Şimdiyse yatağımda oturmuş,liseli kızlar gibi olanları,daha doğrusu beni öptüğü anı hatırlayıp utanıyordum. Bu adam benim harbi devrelerimle oynuyor. Aklıma tekrar o an gelmişti,al işte. Ben bilidim böle olacağını. Aklıma gelen anıyla gözlerimi kapatıp dudaklarımı nemlendirdim,dudakları gerçekten çok yumuşaktı...

Ellerimi çözüp yatağa yasladım,biraz geriye doğru eğilip mavi gözlerimi tavana,daha doğrusu tavana yakın olan minik pencereden dışarıya çevirdim. "Neden?" diye sordum kendi kendime,gerçekten neden? Neden beni aniden öpmüştü? Düşüncelerimin milyon tane senaryosu vardı,ama beni en çok korkutan az önce düşündüğümdü "Seni kullanıp atacak."  Yok canım,Sebastian yapmaz.
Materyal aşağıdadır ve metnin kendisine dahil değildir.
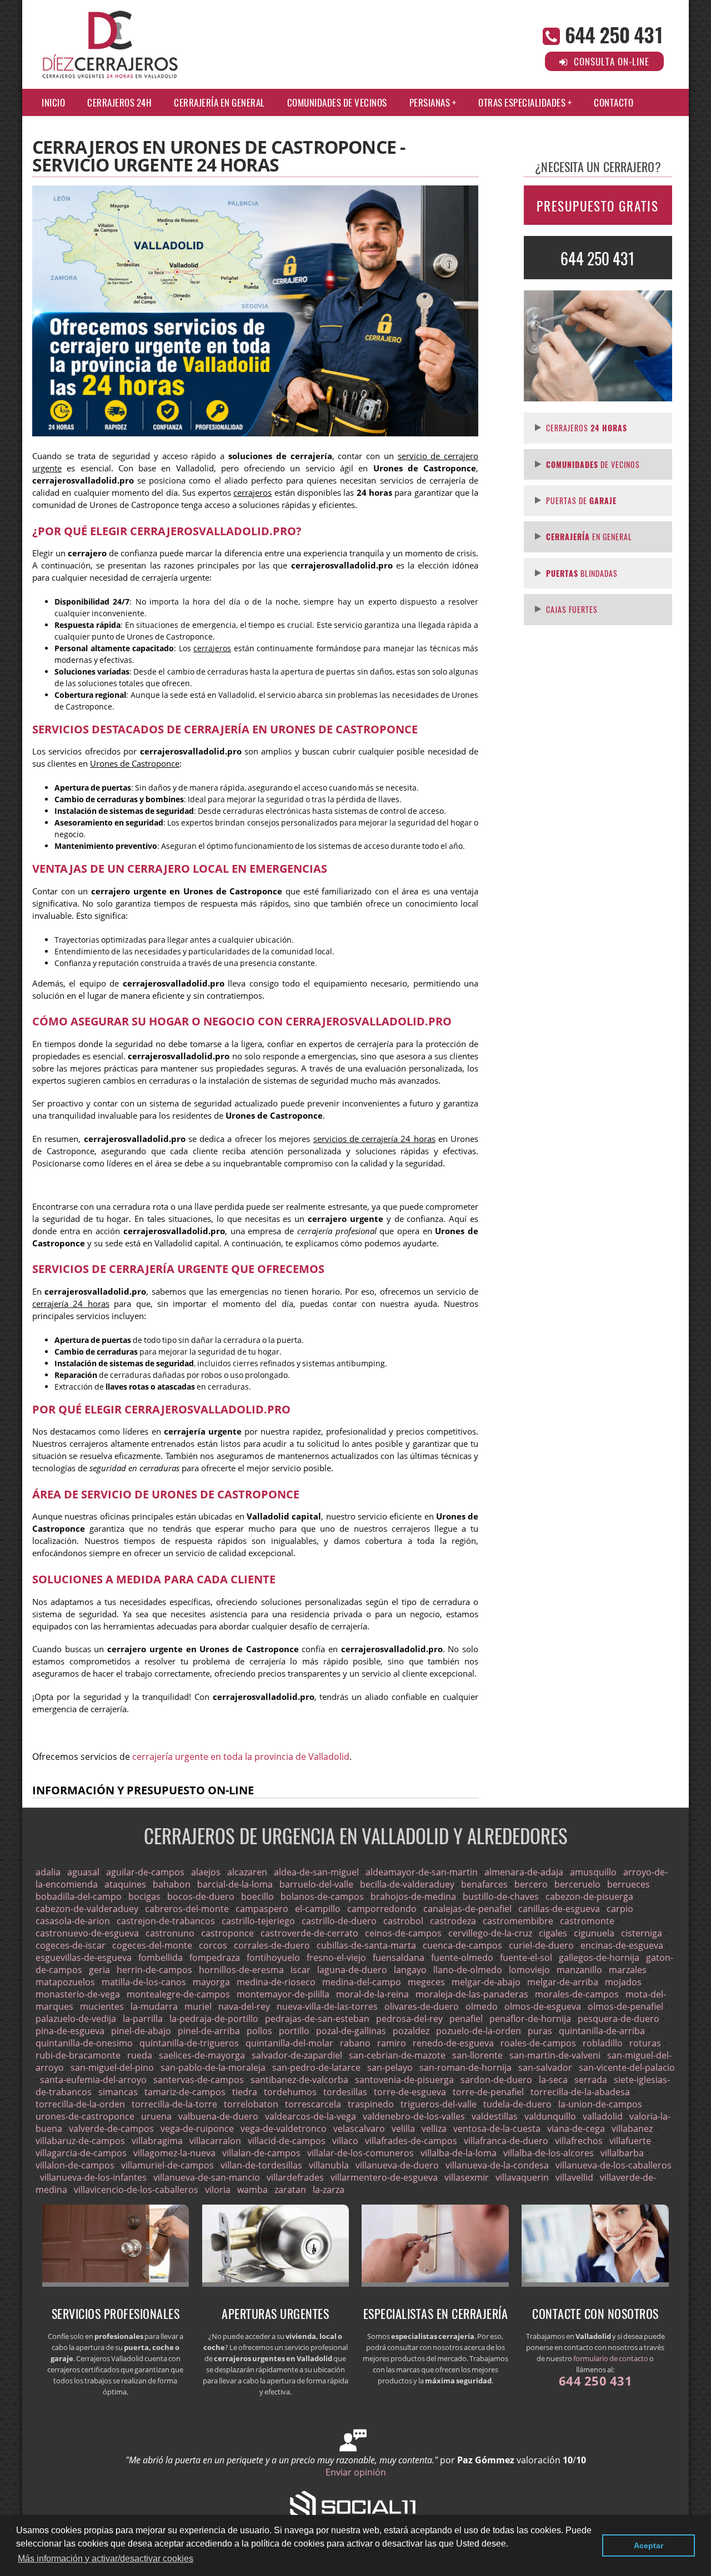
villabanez (632, 2128)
"Nedenini merak ediyor musun ufaklık?" Duyduğum sesle yanaklarım kızarmış,gözlerim büyümüş ve düzelmiştim. "Ne..?" Alaylı bakışları duraksayıp konuştuğum zaman biraz daha artmıştı,al işte. "Diyorum ki,neden gökyüzü maviyken aniden açılıp koyulaşıyor." Gerçekten bütün gece bunu düşünmüştüm,evet malım. "Hm?" "Hm." Başımı sallayıp onu taklit ettim,hala adamı sinir ediyorum. Adımları dibimde durmuştu,nefeslerimiz yüzümüze çarpıyordu. Yutkunup birkaç adım geriledim,ama sadece iki adım gidebilmiştim. Belimden tutup beni geri çekince vücutlarımız çarpmıştı.

"Ne yapıyorsun?" Elimi göğsüne koydum,ittiremiyorum zaten ayıyı. "Sabah yaşadığmız olaydan sonra duygularımı anladığını sanmıştım ufaklık." Kaşlarımı çattım "Ben salak mıyım?!" Gözleri bir süre yüzümde dolandıktan sonra "Vallah inşallah değilsindir."demişti,niye öyle diyorsunuz beyefendi? Alındım.Gücendim. "Hadi anlamadım,söyle." Sırf gıcıklığına yapıyorum şuan.

Dudaklarımda hissettiğim baskıyla donup kalmıştım,ama yapılır mı böyle ani şeyler?! 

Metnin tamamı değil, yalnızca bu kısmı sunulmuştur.